Now, this was a time when even friends could get turned away if they did not call me directly. The receptionist was usually the fortress, polite but firm. Unless your name was on the list, you were not getting through. But this kid had something else. A lightness. Not pushy, not entitled, just real. Curious. Slightly naive in the best way.
Next thing I knew he was standing at my desk, hands folded, eyes wide with excitement. He said, “I have this idea.” He wanted to cycle around local farms with a cargo bike, pick up fresh fruit, vegetables, and sandwiches, and deliver them to companies for lunch. He explained the model in two minutes. He had the route mapped out, the pitch rehearsed, and the enthusiasm fully switched on.
There was only one problem. He did not have the bike.
Five hours later, he was posing proudly next to a brand new cargo bike, beaming like he had won the lottery. The idea itself never really took off, at least not in a way that I saw. Maybe the logistics were too hard, maybe timing was wrong, maybe he pivoted to something else. But the outcome was not the point.
The point was the posture. He did not wait to be perfect. He did not wait until every detail was nailed down. He did not waste time wondering if he would be taken seriously. He showed up, asked cleanly, and gave the world a chance to respond.
The real skill is not asking, it is asking clean
Most people think they cannot ask because they are not confident enough. That is not the real issue. The real issue is that they turn asking into a performance. They add ten paragraphs of context to avoid feeling needy. They apologize in advance. They soften the edges until the request becomes a fog. Then, when nothing happens, they call it proof that the world does not support them.
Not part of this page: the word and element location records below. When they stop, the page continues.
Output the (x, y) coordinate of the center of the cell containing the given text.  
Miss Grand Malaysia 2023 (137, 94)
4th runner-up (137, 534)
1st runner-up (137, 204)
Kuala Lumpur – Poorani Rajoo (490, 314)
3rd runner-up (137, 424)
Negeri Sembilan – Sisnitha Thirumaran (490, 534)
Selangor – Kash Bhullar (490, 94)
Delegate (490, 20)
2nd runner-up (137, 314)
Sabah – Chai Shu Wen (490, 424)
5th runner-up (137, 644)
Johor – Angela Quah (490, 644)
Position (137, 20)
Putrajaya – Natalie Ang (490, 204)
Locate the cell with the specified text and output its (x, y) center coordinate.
It is not proof. It is just unclear communication.
A clean ask has three parts: what you need, why it matters, and what you want the other person to do next. It is specific, respectful, and brief. It does not beg. It does not manipulate. It does not try to control the answer. It simply makes a yes possible.
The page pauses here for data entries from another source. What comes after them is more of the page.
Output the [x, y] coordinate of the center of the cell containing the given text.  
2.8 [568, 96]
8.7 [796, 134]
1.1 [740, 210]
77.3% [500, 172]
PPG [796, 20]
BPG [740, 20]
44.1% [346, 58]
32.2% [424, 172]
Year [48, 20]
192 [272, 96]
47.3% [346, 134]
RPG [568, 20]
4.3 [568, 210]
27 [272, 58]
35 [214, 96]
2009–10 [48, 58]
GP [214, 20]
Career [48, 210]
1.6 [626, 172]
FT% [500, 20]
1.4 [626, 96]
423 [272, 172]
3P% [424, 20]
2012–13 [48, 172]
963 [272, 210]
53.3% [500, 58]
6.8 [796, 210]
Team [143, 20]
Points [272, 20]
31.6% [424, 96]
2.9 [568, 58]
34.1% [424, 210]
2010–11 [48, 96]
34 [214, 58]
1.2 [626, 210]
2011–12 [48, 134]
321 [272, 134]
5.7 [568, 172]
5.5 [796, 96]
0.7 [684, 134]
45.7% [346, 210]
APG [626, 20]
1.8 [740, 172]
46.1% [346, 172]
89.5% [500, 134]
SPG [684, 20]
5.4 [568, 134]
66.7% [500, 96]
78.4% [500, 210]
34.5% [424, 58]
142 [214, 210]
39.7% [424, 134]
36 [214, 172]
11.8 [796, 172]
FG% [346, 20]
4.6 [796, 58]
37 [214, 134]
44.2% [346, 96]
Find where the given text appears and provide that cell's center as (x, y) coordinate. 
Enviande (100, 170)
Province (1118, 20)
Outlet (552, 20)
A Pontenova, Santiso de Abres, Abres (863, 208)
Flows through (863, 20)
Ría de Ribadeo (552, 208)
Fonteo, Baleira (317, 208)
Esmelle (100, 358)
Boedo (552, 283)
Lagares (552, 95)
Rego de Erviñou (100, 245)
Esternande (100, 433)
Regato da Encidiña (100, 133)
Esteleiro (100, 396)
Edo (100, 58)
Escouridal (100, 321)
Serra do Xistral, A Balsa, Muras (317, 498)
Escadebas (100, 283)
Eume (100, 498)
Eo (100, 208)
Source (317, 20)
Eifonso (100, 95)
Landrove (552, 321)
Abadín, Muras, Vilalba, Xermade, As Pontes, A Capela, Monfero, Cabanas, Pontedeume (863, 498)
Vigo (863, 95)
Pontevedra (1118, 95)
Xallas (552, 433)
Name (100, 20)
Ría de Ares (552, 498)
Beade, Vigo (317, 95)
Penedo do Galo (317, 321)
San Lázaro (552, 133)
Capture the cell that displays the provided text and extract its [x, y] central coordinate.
And yes, you might get a no. You already have that no anyway. At least now you get reality, not limbo.
Why the yes is waiting
Here is the quiet truth. Many opportunities are not locked behind talent. They are locked behind reluctance. Behind the fear of taking up space. Behind the fear of bothering someone. Behind the fear of being judged for wanting something. Behind the fear of hearing no and having to stay standing.
That is why the young cleaning lady impressed me. Not because she demanded anything, but because she trusted her own standard enough to speak. That trust is a mirror. When someone looks you in the eye and asks you clearly, you often want to show up, not because you are forced, but because you are invited into something real.
So if you are stuck right now, ask yourself one simple question. Who is the actual source for what I need, and what would a clean, calm request sound like if I stopped negotiating with my fear?
Then do it. Ask.
Not dramatically. Not desperately. Just honestly.